African delegations at WTO are likely to push for a stronger stance on the reform agenda, which is likely to be echoed by the Director-General, Dr Ngozi Okonjo-Iweala, who has been quoted calling for a bolder stance on reforms in order to make global trade work for developing and least-developed economies. That said, the continent’s representatives will be well served to form coalitions on all sides of the development spectrum in order to galvanize momentum before and during the conference.
Tackle the big hairy issues
MC12 has been postponed a record-breaking 2 times, mainly due to the COVID19-related restrictions that have been in place since the start of 2020. The trade shocks occasioned by the pandemic brought to the surface the need to view trade more holistically and build on lessons and best practices to make the global trade system more resilient and ensure that it is better prepared for the next global health shocks
The session is also taking place against the backdrop of the Russian invasion of Ukraine, which quickly sparked a global food crisis whose first and more severe victims are African populations that heavily relied on Russian and Ukrainian food exports. It is expected that developing countries, particularly African delegations will push for the adoption of three draft texts that emerged from an informal consultation process that started in May 2022.
The three texts include a draft ministerial decision on agricultural trade reforms, a draft ministerial declaration on trade and food security, and a draft ministerial declaration which would exempt from export bans food bought by the UN's World Food Programme (WFP) for humanitarian purposes.

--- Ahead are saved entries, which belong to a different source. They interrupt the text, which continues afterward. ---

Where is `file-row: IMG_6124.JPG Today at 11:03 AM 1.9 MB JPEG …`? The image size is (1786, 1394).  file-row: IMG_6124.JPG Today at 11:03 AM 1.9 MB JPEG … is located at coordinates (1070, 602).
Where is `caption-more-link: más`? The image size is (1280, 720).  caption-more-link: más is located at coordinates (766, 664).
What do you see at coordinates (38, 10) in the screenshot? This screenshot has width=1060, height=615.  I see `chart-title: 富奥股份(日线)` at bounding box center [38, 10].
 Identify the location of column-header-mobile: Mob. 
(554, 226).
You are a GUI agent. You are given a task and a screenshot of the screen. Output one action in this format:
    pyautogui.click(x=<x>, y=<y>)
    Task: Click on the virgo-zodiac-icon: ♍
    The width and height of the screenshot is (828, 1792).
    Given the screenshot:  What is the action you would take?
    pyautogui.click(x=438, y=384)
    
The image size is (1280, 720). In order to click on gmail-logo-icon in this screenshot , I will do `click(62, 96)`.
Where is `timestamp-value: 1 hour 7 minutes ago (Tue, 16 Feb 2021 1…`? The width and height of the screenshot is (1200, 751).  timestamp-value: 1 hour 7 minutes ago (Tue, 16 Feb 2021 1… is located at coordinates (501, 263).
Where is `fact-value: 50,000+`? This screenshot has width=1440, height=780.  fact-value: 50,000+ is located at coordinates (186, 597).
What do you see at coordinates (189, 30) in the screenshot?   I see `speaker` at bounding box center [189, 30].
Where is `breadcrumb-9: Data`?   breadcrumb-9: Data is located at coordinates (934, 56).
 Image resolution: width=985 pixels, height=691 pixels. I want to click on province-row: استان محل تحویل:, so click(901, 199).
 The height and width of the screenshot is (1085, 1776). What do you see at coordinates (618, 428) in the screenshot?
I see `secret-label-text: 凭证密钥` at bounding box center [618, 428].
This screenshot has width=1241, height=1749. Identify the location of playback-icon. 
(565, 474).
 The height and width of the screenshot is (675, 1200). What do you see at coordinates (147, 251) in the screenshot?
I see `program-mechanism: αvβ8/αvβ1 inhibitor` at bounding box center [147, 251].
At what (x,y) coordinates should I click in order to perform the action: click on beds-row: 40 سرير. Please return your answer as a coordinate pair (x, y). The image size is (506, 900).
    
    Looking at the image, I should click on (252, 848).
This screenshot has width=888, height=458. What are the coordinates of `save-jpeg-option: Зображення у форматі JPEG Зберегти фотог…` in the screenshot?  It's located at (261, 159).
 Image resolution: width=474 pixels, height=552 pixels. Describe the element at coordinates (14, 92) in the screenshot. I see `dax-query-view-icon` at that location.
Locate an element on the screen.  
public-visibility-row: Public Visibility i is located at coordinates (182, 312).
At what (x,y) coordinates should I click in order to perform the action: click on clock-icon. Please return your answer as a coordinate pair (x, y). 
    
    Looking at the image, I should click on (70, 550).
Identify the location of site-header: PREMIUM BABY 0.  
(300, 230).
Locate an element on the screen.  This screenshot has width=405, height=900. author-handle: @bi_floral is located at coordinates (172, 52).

It can also be expected that trade ministers will implement a MC11 decision to continue negotiations on fishery subsidies with a view to adopting an agreement. They will certainly consider a decision to Continue the work programme on e-commerce and the moratorium of not imposing customs duties on electronic transactions until the next Ministerial Conference. This latter issue is of particular interest given the growing popularity of such customs duties to African governments.
Give us COVID vaccine Intellectual Property
Economic nationalism can be said to have reached pandemic proportions if the refusal by global economies to share COVID19 vaccine stockpiles and related Intellectual Property is anything to go by. Referred to as “vaccine apartheid”, this particular issue will be a key test for the WTO’s ability to build consensus on matters that not only touch on trade but human rights and dignity as well.
Dr Okonjo-Iweala has expressed optimism that an international agreement on waiving intellectual property rights for COVID-19 vaccines is within reach ahead of a global trade meeting next week. It however is expected that the African continent will hold no punches in pushing for this waiver.
A fight for relevance
At a time when global trade is being hit from all sides by raging pandemics, wars and nationalistic movements, the World Trade Organization is hard-pressed to prove that it can still deliver a multilateral trade system that creates an equal playing field for all - not just the mighty - to prosper through trade.
African Trade ministers will be counting on this organization to succeed on this mission, and failure is not an option. After all, for them, trade is not a matter of chatter in global conference rooms, but now a matter of life and death for many citizens on the continent.
Gilbert Manirakiza is the CEO, Newmark Group Ltd.